What is the role of Architecture and Software Researchers on the Road to Quantum Supremacy?
Speaker: Margaret Martonosi (H. T. Adams ‘35 Professor of Computer Science, Princeton University)
Abstract: In the past 3-5 years, Quantum Computing has reached an interesting and important inflection point. For decades, quantum computing research was comprised of very abstract mathematical algorithms development “up high” that demonstrated some potential for future impact, and physics device demonstrations “down low” that were modest in size but that offered some hope for eventual implementations. However, with prominent QC algorithms like Shor’s factoring algorithm needing roughly a million times more physical quantum bits (qubits) than successful implementations currently provide, there has been a cavernous gap between algorithm and implementation. In many ways, this gap resembles how classical computing looked in the early 1950’s; as then, what is needed now are for architecture and systems researchers to develop the crucial intermediate tool flows and abstraction layers that will allow full-scale quantum systems to be built successfully on top of the limited and error-prone quantum bits currently or soon available in real systems. This talk will discuss a way forward for QC and paint a picture for the vital role that researchers from the architecture, compiler and programming languages communities must play in order for QC to reach its full potential.
Bio: Margaret Martonosi is the Hugh Trumbull Adams ‘35 Professor of Computer Science at Princeton University, where she has been on the faculty since 1994. She is also currently serving as Director of the Keller Center for Innovation in Engineering Education. Martonosi’s research interests are in computer architecture and mobile computing, with an increasing focus on hardware-software interfaces for post-Moore’s Law systems. Her work has included the development of the Wattch power modeling tool and the Princeton ZebraNet mobile sensor network project for the design and real-world deployment of zebra tracking collars in Kenya. Martonosi is a Fellow of both IEEE and ACM. Notable awards include the 2010 Princeton University Graduate Mentoring Award, the 2013 Anita Borg Institute Technical Leadership Award, the 2015 ISCA Long-Term Influential Paper Award, and the 2017 ACM SIGMOBILE and ACM SenSys Test-of-Time Awards.
Speaker: Sara-Jane Dunn, Scientist, Biological Computation, Microsoft Research Limited
Abstract: Unlike engineered systems, living cells self-generate, self-organise and self-repair, they undertake massively parallel operations with slow and noisy components in a noisy environment, they sense and actuate at molecular scales, and most intriguingly, they blur the line between software and hardware. Understanding this biological computation presents a huge challenge to the scientific community. Yet the ultimate destination and prize at the culmination of this scientific journey is the promise of revolutionary and transformative technology: the rational design and implementation of biological function, or more succinctly, the ability to program life.

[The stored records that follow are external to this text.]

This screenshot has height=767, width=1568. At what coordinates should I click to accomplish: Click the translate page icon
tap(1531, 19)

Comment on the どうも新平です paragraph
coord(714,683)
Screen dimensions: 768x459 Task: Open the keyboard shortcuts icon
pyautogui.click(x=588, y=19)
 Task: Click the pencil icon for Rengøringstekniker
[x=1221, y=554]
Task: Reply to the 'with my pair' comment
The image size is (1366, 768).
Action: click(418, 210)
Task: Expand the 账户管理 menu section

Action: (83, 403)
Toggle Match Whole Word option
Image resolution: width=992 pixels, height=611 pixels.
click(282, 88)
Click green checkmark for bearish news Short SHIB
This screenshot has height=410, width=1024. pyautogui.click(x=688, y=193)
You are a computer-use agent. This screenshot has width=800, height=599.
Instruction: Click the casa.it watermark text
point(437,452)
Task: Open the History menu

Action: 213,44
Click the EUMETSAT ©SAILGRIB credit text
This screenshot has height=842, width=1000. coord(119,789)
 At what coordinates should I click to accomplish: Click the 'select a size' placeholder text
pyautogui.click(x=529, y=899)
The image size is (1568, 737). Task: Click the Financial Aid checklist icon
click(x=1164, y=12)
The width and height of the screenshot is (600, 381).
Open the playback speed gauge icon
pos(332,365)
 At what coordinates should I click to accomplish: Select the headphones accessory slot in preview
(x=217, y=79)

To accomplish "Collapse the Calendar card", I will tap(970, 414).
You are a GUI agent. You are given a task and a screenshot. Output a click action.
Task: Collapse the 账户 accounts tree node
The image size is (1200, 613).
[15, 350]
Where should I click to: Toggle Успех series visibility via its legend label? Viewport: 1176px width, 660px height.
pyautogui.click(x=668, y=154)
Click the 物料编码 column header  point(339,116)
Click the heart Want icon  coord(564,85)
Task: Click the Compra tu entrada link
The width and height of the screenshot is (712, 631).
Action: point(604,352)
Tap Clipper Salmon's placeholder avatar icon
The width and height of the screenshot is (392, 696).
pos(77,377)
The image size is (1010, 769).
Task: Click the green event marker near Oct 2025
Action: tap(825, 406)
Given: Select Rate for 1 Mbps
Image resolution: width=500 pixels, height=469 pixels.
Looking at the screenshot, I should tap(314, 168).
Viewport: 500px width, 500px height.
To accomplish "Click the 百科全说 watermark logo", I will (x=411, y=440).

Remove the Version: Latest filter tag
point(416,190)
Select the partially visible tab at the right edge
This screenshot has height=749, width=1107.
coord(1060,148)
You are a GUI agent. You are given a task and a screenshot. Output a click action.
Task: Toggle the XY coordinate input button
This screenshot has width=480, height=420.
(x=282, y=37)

Bio: Sara-Jane Dunn is a Scientist working at the interface of Biology and Computer Science at Microsoft Research, Cambridge. She studied Mathematics at the University of Oxford, graduating with a MMath in 2007. She remained in Oxford for her doctoral research, moving to the Department of Computer Science, where she worked on the development of a computational model of the gut, to investigate the earliest stages of carcinogenesis in colorectal cancer. In 2012, she joined Microsoft Research as a postdoctoral researcher, before transitioning to a permanent Scientist role in 2014. At Microsoft, her research focuses on uncovering the fundamental principles of biological information-processing, particularly investigating decision-making in stem cells throughout Development. In 2016, she was invited to become an Affiliate Researcher of the Wellcome Trust-Medical Research Council Stem Cell Institute, University of Cambridge, where she collaborates extensively with experimentalists to better understand how to harness the power of these unique cells.